The land that comprises Shangani Ranch was traditionally the home of the Shona, Kalanga, Rozwe and Ndebele peoples. Shangani looks to hire more community members and provide more economic opportunity to the community. Initially Shangani was buying $750,000 in feed. They cut that cost to $100,000 to free up $650,000 to hire more community members to work in the various roles on the ranch. Given the economic challenges in Zimbabwe there are 20 people competing for every good paying job. Shangani is a huge employer in that area. But Shangani wants people who also believe in the vision of the ranch.
“That’s been the biggest challenge, getting the workers to understand they are a part of something, part of team,” says Max. “They now will shake my hand and we will have a conversation. We are closing the gap between those at the top and those at the bottom. They will say to me: ‘Boss, it is unbelievable that your wife is serving us lunch. You are so educated.’ But I tell them everyone is educated differently. If we have a fire and the bowser is at the other end of the ranch, the tractor driver is the one who can get it where we need it. He is the one who is educated, not me. We’ve won that battle, now we can deal with the rest. Once you’ve got the people on board, you’ve won. When they are just following orders, they are not giving input and that is a problem. We have an open-door policy. We will talk about and discuss issues. They know I make the decision because my head lies on the block, but they feel they can help in the process.”

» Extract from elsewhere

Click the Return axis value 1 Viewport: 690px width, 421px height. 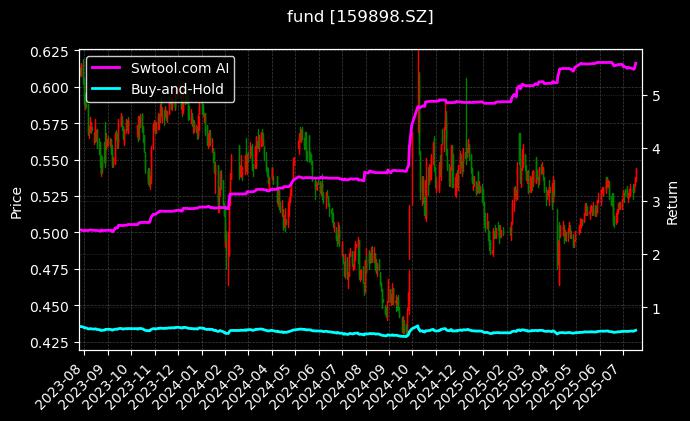[655, 308]
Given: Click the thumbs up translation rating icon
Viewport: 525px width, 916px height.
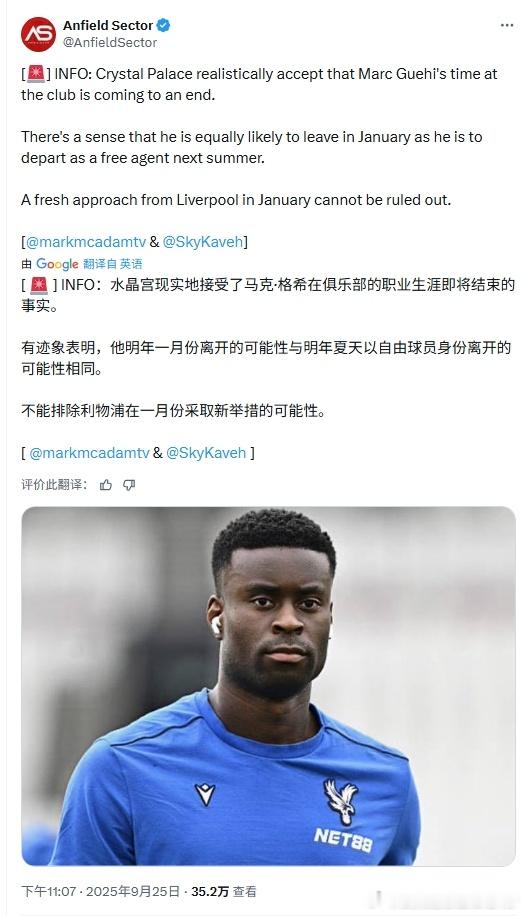Looking at the screenshot, I should tap(106, 485).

Whether looking at these kinds of social indicators or environmental indicators like healthy wildlife populations and increased biomass, or improved herd health and productivity, Shangani Holistic is showing the world that you can integrate commercial cattle operations with wildlife ranching successfully, as long as you remain adaptive in your management, partner with nature, and focus on the desired outcomes of healthy land, healthy people, and healthy food.